Copy the lines below without any changes.

** Start of Material for this task **

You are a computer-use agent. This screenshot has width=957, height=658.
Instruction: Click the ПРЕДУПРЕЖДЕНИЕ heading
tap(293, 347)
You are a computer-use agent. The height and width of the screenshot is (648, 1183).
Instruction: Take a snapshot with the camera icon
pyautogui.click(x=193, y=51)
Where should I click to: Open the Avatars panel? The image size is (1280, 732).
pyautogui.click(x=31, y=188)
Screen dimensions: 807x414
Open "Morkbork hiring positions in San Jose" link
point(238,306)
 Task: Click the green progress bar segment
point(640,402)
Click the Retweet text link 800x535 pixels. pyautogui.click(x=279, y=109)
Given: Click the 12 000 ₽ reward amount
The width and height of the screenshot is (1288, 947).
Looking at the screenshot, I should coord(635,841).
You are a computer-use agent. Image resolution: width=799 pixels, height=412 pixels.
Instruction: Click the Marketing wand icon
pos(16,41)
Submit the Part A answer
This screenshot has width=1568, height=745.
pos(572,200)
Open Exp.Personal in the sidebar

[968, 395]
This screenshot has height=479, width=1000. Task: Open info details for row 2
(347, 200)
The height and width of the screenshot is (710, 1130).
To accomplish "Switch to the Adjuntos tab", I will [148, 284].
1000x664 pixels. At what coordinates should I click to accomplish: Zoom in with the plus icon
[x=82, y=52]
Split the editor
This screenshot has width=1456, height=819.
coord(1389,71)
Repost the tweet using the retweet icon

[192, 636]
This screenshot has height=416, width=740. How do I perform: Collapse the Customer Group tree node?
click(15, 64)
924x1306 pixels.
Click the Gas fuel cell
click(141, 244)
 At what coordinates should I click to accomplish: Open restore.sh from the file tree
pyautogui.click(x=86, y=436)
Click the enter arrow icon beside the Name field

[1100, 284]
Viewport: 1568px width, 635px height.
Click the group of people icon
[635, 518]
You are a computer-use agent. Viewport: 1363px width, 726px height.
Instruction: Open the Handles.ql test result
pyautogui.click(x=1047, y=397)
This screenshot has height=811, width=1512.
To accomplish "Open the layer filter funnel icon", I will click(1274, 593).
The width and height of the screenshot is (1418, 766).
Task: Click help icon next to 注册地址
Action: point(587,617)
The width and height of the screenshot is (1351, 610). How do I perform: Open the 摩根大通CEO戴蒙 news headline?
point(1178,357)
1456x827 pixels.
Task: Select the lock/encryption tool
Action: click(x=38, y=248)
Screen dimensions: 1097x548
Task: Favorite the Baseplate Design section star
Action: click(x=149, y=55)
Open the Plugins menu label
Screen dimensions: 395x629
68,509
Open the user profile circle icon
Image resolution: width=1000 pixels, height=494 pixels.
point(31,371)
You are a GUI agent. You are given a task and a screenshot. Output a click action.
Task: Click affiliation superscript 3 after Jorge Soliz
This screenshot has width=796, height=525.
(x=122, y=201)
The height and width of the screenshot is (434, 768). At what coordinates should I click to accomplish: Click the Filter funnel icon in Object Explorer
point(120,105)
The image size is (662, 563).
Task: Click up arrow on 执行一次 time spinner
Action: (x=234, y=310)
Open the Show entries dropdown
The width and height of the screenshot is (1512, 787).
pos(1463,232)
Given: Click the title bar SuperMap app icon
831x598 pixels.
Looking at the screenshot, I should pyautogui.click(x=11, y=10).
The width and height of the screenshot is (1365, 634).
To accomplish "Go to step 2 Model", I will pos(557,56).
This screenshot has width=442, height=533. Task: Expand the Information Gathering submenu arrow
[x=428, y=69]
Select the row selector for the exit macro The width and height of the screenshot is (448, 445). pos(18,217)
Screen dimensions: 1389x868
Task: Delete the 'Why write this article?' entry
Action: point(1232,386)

** End of Material for this task **

=== Answer to the exercise ===
You are a computer-use agent. This screenshot has width=957, height=658.
Instruction: Click the ПРЕДУПРЕЖДЕНИЕ heading
tap(293, 347)
You are a computer-use agent. The height and width of the screenshot is (648, 1183).
Instruction: Take a snapshot with the camera icon
pyautogui.click(x=193, y=51)
Where should I click to: Open the Avatars panel? The image size is (1280, 732).
pyautogui.click(x=31, y=188)
Screen dimensions: 807x414
Open "Morkbork hiring positions in San Jose" link
point(238,306)
 Task: Click the green progress bar segment
point(640,402)
Click the Retweet text link 800x535 pixels. pyautogui.click(x=279, y=109)
Given: Click the 12 000 ₽ reward amount
The width and height of the screenshot is (1288, 947).
Looking at the screenshot, I should coord(635,841).
You are a computer-use agent. Image resolution: width=799 pixels, height=412 pixels.
Instruction: Click the Marketing wand icon
pos(16,41)
Submit the Part A answer
This screenshot has width=1568, height=745.
pos(572,200)
Open Exp.Personal in the sidebar

[968, 395]
This screenshot has height=479, width=1000. Task: Open info details for row 2
(347, 200)
The height and width of the screenshot is (710, 1130).
To accomplish "Switch to the Adjuntos tab", I will [148, 284].
1000x664 pixels. At what coordinates should I click to accomplish: Zoom in with the plus icon
[x=82, y=52]
Split the editor
This screenshot has width=1456, height=819.
coord(1389,71)
Repost the tweet using the retweet icon

[192, 636]
This screenshot has height=416, width=740. How do I perform: Collapse the Customer Group tree node?
click(15, 64)
924x1306 pixels.
Click the Gas fuel cell
click(141, 244)
 At what coordinates should I click to accomplish: Open restore.sh from the file tree
pyautogui.click(x=86, y=436)
Click the enter arrow icon beside the Name field

[1100, 284]
Viewport: 1568px width, 635px height.
Click the group of people icon
[635, 518]
You are a computer-use agent. Viewport: 1363px width, 726px height.
Instruction: Open the Handles.ql test result
pyautogui.click(x=1047, y=397)
This screenshot has height=811, width=1512.
To accomplish "Open the layer filter funnel icon", I will click(1274, 593).
The width and height of the screenshot is (1418, 766).
Task: Click help icon next to 注册地址
Action: point(587,617)
The width and height of the screenshot is (1351, 610). How do I perform: Open the 摩根大通CEO戴蒙 news headline?
point(1178,357)
1456x827 pixels.
Task: Select the lock/encryption tool
Action: click(x=38, y=248)
Screen dimensions: 1097x548
Task: Favorite the Baseplate Design section star
Action: click(x=149, y=55)
Open the Plugins menu label
Screen dimensions: 395x629
68,509
Open the user profile circle icon
Image resolution: width=1000 pixels, height=494 pixels.
point(31,371)
You are a GUI agent. You are given a task and a screenshot. Output a click action.
Task: Click affiliation superscript 3 after Jorge Soliz
This screenshot has width=796, height=525.
(x=122, y=201)
The height and width of the screenshot is (434, 768). At what coordinates should I click to accomplish: Click the Filter funnel icon in Object Explorer
point(120,105)
The image size is (662, 563).
Task: Click up arrow on 执行一次 time spinner
Action: (x=234, y=310)
Open the Show entries dropdown
The width and height of the screenshot is (1512, 787).
pos(1463,232)
Given: Click the title bar SuperMap app icon
831x598 pixels.
Looking at the screenshot, I should pyautogui.click(x=11, y=10).
The width and height of the screenshot is (1365, 634).
To accomplish "Go to step 2 Model", I will pos(557,56).
This screenshot has width=442, height=533. Task: Expand the Information Gathering submenu arrow
[x=428, y=69]
Select the row selector for the exit macro The width and height of the screenshot is (448, 445). pos(18,217)
Screen dimensions: 1389x868
Task: Delete the 'Why write this article?' entry
Action: point(1232,386)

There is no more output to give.